▶ **INSTRUCTIONS FOR THE TASK**
Within the material below, locate the line with "Task: Open the Admin section" and the line with "Click the Save button", then return those two lines and all lines between them, exactly as written.

▶ **GIVEN DATA**
··········

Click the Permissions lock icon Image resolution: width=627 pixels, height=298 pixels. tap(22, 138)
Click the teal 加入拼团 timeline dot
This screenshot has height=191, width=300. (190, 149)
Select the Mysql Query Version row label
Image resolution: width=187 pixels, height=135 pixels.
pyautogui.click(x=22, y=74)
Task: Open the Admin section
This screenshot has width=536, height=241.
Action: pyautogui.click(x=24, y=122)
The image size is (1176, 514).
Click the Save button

··········

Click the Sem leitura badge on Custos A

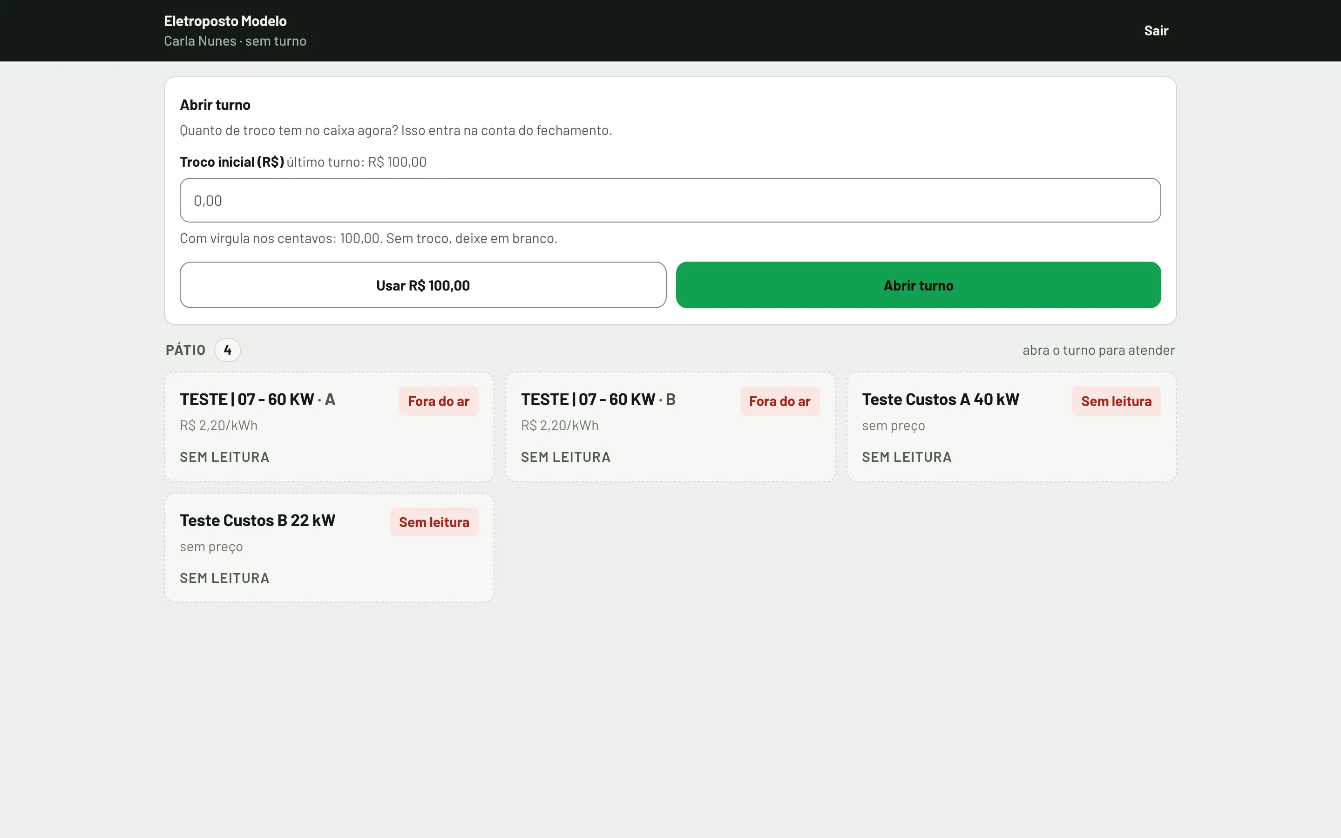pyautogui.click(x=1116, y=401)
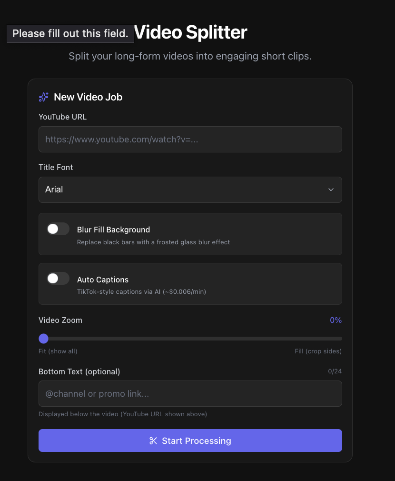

··········

▶ **RESPONSE FOR THIS EXERCISE**
Task: Open the Admin section
This screenshot has width=536, height=241.
Action: pyautogui.click(x=24, y=122)
The image size is (1176, 514).
Click the Save button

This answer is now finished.